There is an inescapable effect of uncertainty in product development. Embracing it is crucial. While building software, it’s important to understand the need to continuously focus on outcomes in a never-ending optimization cycle of product-market fit.
The product discovery process is key to this optimization cycle. A mature discovery process at the very least uses A/B testing for quantitative feedback, and user testing for qualitative feedback. Other techniques include smoke tests, surveys, and alpha/beta programs, to name a few. Use data to quickly learn what works.
Planning for outcomes
When you plan for new features, you want to connect sets of steps to clear outcomes. You don’t know which features will be successful and which will fail, so think of your plan as a set of experiments.
One popular framework for setting goals is OKR. Objectives and Key Results guarantee that you remain focused on specific goals and attach measurable targets to them (i.e. key results as outcomes).

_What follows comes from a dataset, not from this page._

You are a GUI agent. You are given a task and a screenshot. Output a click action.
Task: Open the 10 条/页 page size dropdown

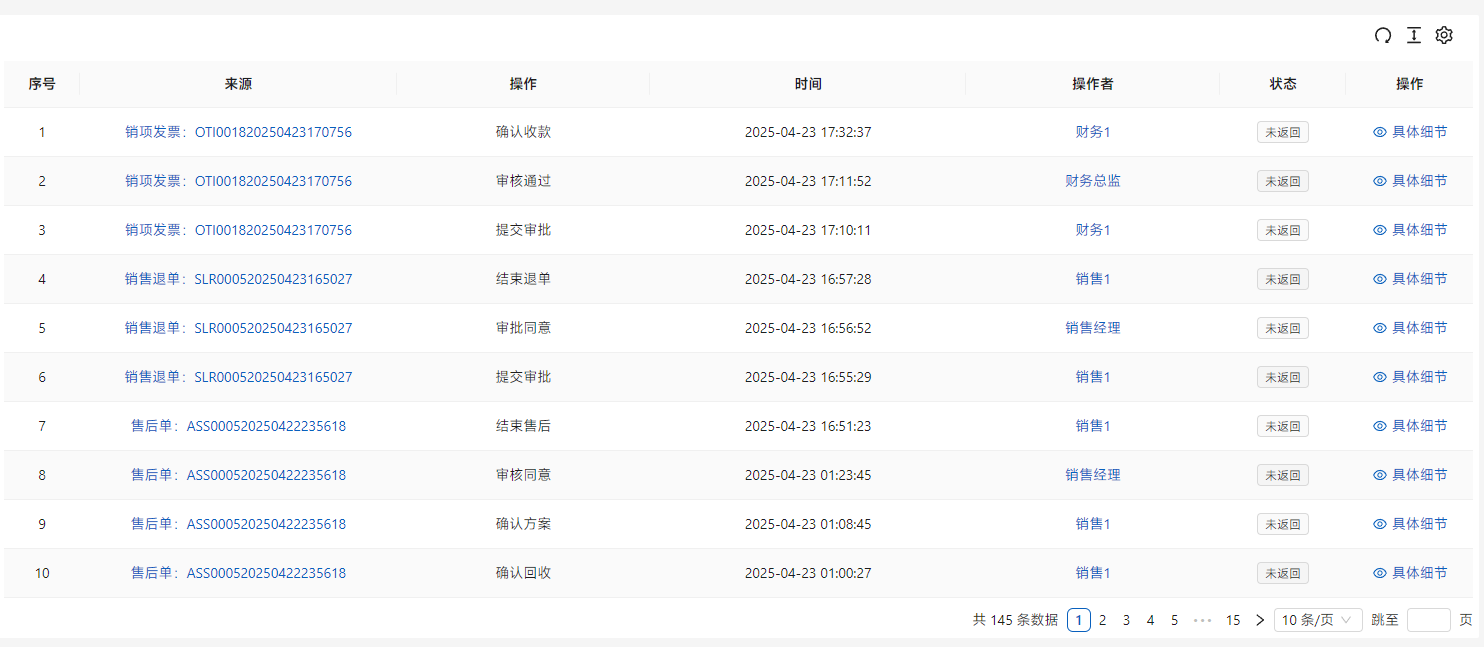point(1318,620)
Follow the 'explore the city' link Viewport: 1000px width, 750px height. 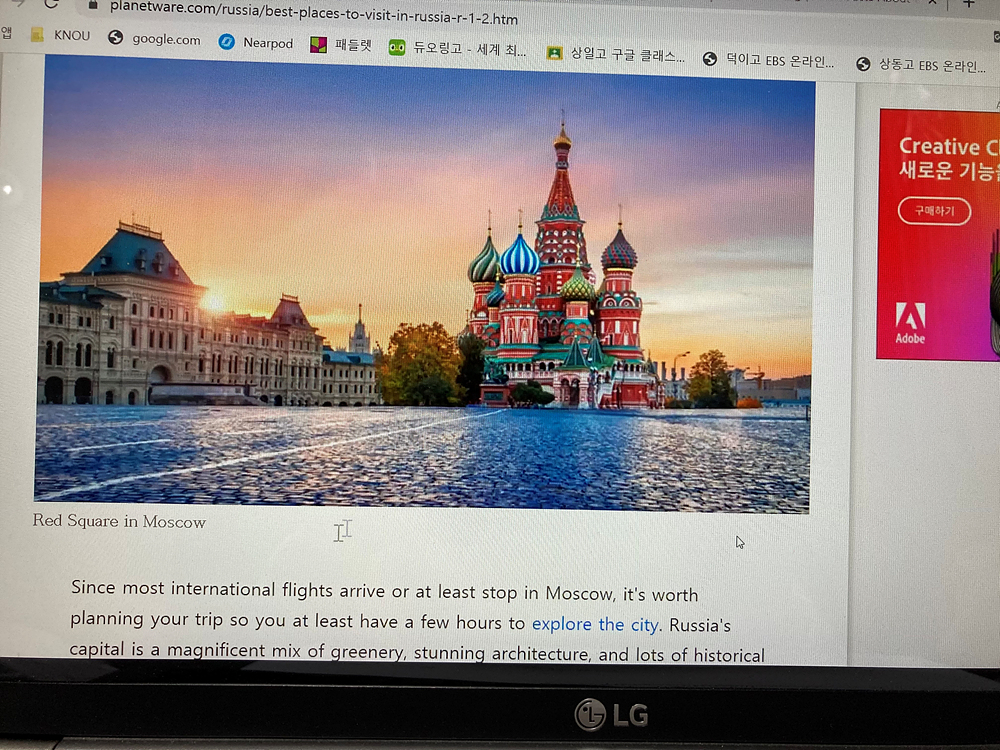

For example, you can set the objective of crafting the optimal onboarding experience in your app, with the overall signup conversion as one key result. Then, it is up to the product teams to discover the best way to reach that objective using measurable experiments.
‘To experiment’ doesn’t always mean ‘to build’. In fact, it’s crucial to refute an idea as quickly as you can and make sure you stop exploring something that will not provide value for users.
On failing well
At X, Google’s Moonshot Factory (which is where a lot of incredibly smart people try to develop solutions for some of the world’s most challenging problems), they appreciate these types of experiments so much that they give bonuses to teams that fail well. By calling it quits on a project that was bound to fail, the team saves the company a lot of money. It frees up time and paves the road for building the right thing instead.
Peter Drucker, one of the pioneers of good management techniques, said that
there is nothing as useless as building something efficiently that should not have been built at all.
OKRs are typically mapped out every quarter. One way to plan for outcomes is to have a quarterly roadmap listing your objectives and linking the necessary steps to reach those objectives to your goals and key results (see figure below).
Don’t be fooled by its quarterly recurrence: this approach results in an organic roadmap that changes over time as you learn what does and doesn’t work. This saves you from the pitfall of—often unattainable—fixed deadlines, help you respond more quickly to swift market changes, and push you to focus on outcomes rather than output.
A process-driven approach
The key to having good ideas (and features) is to have many, then throw away the ones that don’t work.
But while it’s good to have many ideas and see your roadmap as an organic document for experimentation, you still have to pick one or more to start and see if they provide the right outcomes. So how do you go about this challenge of prioritization?
Some software companies, like Snapchat, pride themselves on building new product features based on intuition. Evan Spiegel and his product teams have gotten very far with this approach, pioneering completely new digital content formats such as stories, later adopted by Instagram and Facebook. These have obviously created tremendous user value.
You can use several models for a more process-driven approach to prioritize user value. (R)ICE (reach, impact, confidence, effort), and Kano are two well-known examples. They are especially useful in larger companies where you often see multiple clashing priorities coming from different stakeholders. These models should provide a more transparent view of what comes next, and why. It’s a good idea to continuously communicate why you believe the thing you are building next will create the most user value.
Planning for outcomes can be done by using a continuously evolving roadmap of goals, key results, and steps. Validating ideas in user tests, feedback sessions, surveys, and A/B tests are examples of steps to help you gain confidence in what works for your users. As these experiments progress, you become more confident about what ideas to keep, and you can move your product and ultimately your entire organization towards success.